BEGIN Document excerpt

A review of the proposals from three conglomerates for Toronto’s street furniture. I won’t bother reproducing photos here; look at my Flickr.
Really, for all these companies, every piece of street furniture that displays information or has any kind of controls is not really “accessible” at all, even if it follows the letter of Toronto’s requirements. A totally-blind person doesn’t even know these structures are sitting there on the road, then doesn’t know where the control panels are, and then cannot use them, because they are visual interfaces. And that’s just one group. Wait till I tell you about quads on ventilators out for a stroll one fine day.
All three submissions required serious copy-editing. I know designers aren’t expected to be writers, but that’s why you hire proofreaders. And kudos to CBS for making a completely inaccessible PDF, down to the detail of displaying all text as images – as compared to the other firms’ PDFs, which are merely predominantly inaccessible.
I’ve got plain-text output (no HTML markup), with barely any corrections, for two of the three proposals (CBS’s didn’t work):
Astral Media
Jerry “Wayfinding of the Apocalypse” Kramer has outdone himself, providing two different sets of designs. (He told the Star, “ ‘We have developed a complete line of products,’ [n]ot only those elements requested by the RFP, ‘but additional things we think Toronto should have,’ ” apparently including a covering for the entrance to Osgoode subway, which Jerry has taken upon himself to rename Osgoode-Opera. (Because opera is klassy.)

END Document excerpt

Task item >> Pick up the review of Toronto's street furniture proposals right after its last sentence and carry on writing it.

BEGIN Records

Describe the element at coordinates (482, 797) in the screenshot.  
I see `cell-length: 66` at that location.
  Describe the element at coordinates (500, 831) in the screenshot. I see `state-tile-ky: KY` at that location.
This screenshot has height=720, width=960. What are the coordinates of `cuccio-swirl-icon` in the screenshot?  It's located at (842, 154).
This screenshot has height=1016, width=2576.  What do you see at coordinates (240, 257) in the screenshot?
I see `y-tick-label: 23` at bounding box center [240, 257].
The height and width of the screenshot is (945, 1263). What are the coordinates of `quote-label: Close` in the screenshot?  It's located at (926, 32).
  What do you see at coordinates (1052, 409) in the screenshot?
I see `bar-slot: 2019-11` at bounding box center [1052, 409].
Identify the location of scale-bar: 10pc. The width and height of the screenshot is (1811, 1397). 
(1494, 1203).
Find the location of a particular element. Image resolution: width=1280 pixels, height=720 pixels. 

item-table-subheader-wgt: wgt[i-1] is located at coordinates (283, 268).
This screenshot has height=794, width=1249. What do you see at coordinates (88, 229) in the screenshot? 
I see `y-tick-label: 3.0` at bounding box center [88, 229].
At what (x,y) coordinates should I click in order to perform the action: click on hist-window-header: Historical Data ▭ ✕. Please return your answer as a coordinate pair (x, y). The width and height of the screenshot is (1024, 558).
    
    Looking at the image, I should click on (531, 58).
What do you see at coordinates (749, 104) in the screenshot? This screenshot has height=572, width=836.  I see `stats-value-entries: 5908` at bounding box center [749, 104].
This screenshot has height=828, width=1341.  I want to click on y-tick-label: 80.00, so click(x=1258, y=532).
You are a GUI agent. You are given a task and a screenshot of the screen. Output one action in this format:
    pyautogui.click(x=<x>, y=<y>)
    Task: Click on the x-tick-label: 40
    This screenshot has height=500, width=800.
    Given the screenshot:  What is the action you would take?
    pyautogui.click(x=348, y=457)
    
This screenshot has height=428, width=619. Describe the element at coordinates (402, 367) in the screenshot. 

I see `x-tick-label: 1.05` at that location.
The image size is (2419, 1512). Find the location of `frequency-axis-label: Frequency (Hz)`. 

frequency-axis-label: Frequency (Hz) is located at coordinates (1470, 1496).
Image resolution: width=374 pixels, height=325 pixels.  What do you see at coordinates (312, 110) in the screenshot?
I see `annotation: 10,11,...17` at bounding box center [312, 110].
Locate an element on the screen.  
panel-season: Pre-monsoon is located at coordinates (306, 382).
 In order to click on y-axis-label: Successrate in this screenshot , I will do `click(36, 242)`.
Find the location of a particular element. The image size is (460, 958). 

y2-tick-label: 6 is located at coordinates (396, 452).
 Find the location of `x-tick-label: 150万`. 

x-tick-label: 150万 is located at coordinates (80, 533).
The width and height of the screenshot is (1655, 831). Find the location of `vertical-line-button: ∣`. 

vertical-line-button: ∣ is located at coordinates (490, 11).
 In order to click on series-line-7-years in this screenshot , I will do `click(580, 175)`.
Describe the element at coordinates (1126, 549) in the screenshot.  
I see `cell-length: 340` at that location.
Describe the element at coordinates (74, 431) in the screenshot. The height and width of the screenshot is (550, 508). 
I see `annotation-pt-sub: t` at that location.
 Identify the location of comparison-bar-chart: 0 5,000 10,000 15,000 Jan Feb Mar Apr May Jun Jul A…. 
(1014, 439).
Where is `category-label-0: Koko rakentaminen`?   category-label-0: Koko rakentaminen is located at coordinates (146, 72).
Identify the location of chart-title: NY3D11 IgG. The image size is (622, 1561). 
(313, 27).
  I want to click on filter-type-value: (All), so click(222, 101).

END Records

Exercise output >>
Astral 100 series
Bus shelters
- “Roof overhang, both in the front and rear of the shelter, has been refined to provide better protection/deflection from rain and snow”: It is finally admitted that angling a glass roof downward onto the entranceway is user-hostile and a design failure.
- “Surface material is engineered to ‘self-heal’ from staples, pins and tape”: What, like Sorbothane?
- A claimed “Streetcar Platform Shelter Nº 101.5 [also 201.5], to address Toronto’s growing LRT network,” is not shown.
- Kramer’s illustrations, curiously enough, seem to include Kramer-designed streetsigns, but only those using Akzidenz. Funny, I thought we solved that problem. Street names tend to be right downtown (University, handy the opera house) or in Rosedale (Cluny), which tells you something.
Garbage cans
(And can we start calling them that, please, instead of “litter/recycling receptacles”?)
It’s got a foot flap that can’t be used by most people in wheelchairs, but them’s the breaks, I suppose. Frankly, I like the super-futuristic design of pot-bellied plastic. I’m sorry. I do.
Info-Must-Go
A pox on our parklands, the Info-Must-Go pillars are allegedly “improved” in this process.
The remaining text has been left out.